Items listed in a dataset

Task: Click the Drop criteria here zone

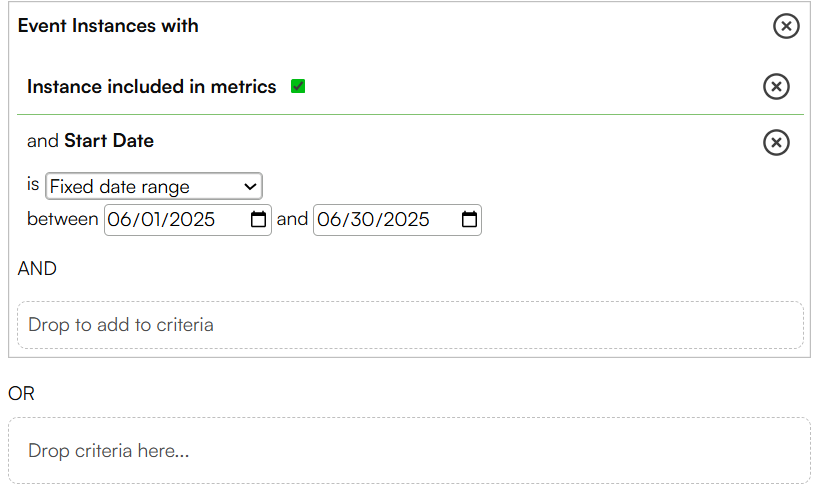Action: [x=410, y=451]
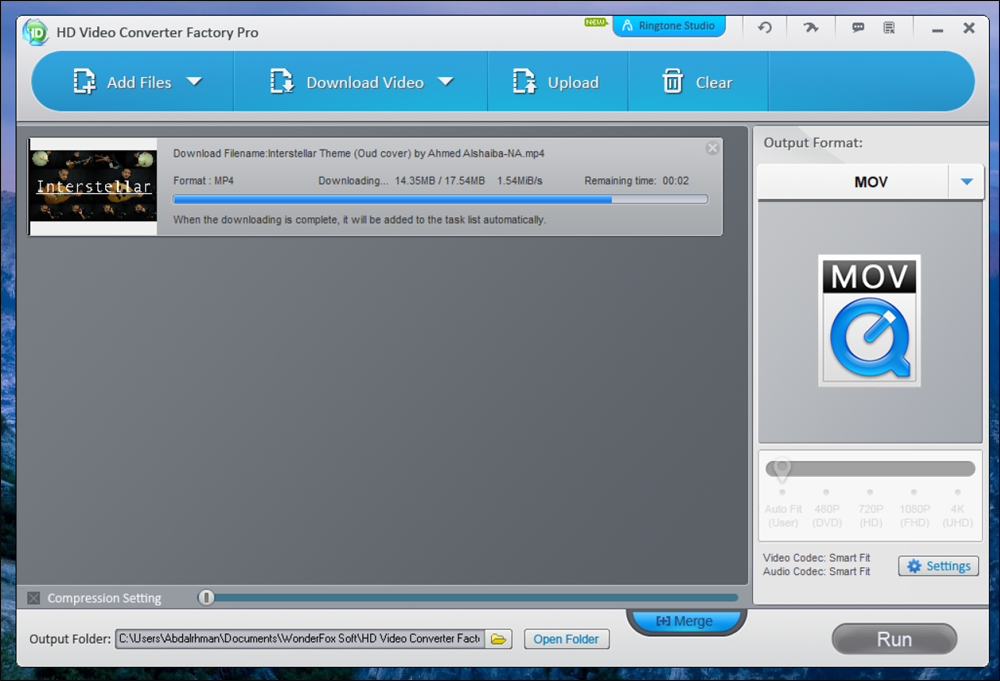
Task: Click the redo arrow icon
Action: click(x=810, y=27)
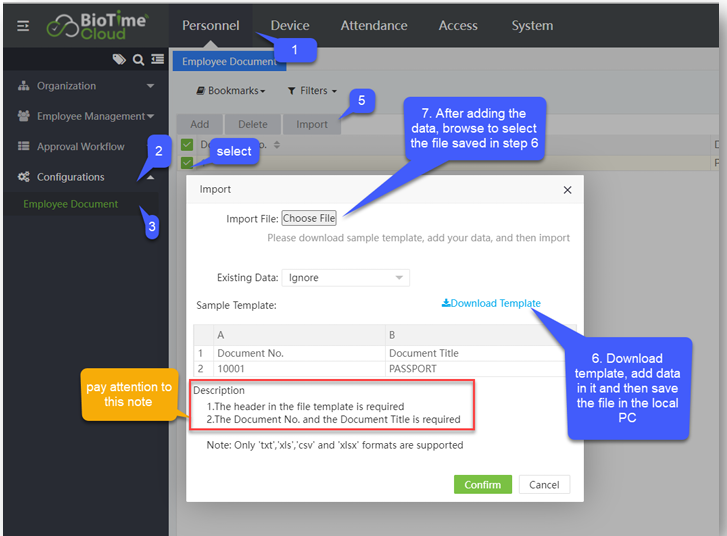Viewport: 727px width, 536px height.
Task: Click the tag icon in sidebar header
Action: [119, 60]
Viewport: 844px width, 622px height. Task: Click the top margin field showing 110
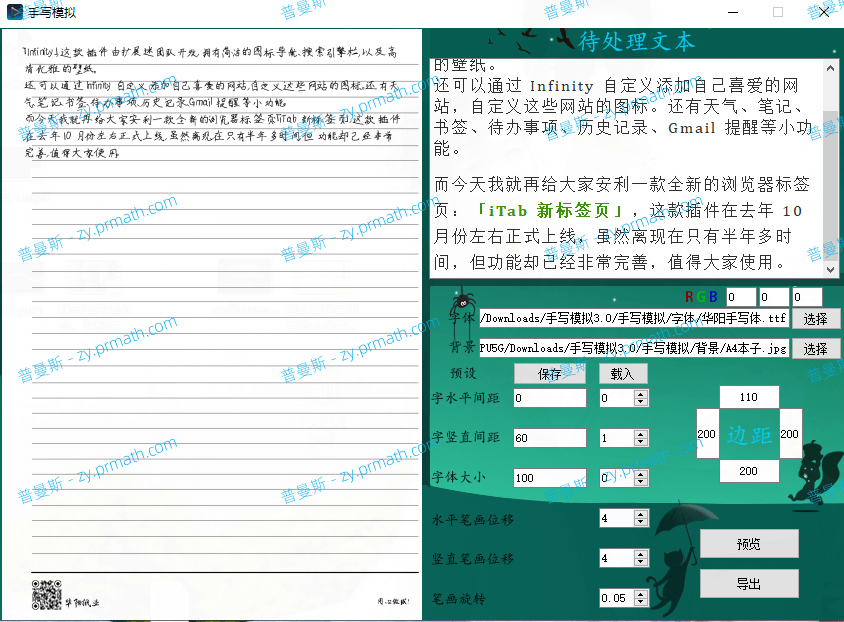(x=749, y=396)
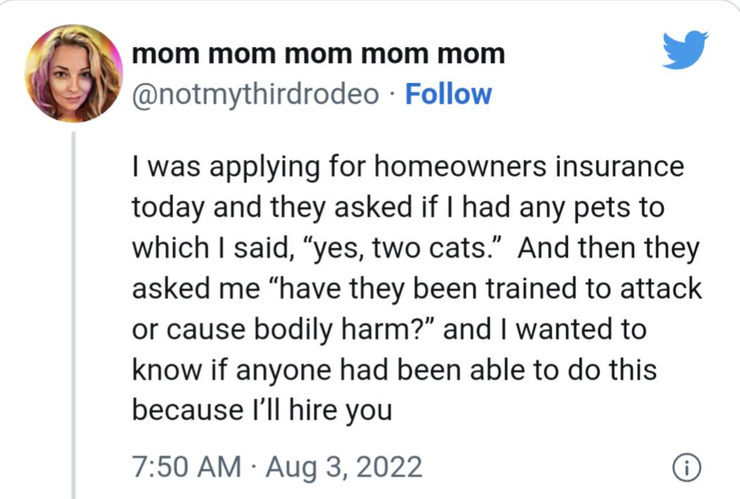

**What is being asked:** The expected result is every record above, word for word, with no pictures in it.

**Solution to this exercise:**
Task: Click the Drop criteria here zone

Action: [x=410, y=451]
Task: Click the redo arrow icon
Action: click(x=810, y=27)
Viewport: 727px width, 536px height.
Task: Click the tag icon in sidebar header
Action: [119, 60]
Viewport: 844px width, 622px height. Task: Click the top margin field showing 110
(x=749, y=396)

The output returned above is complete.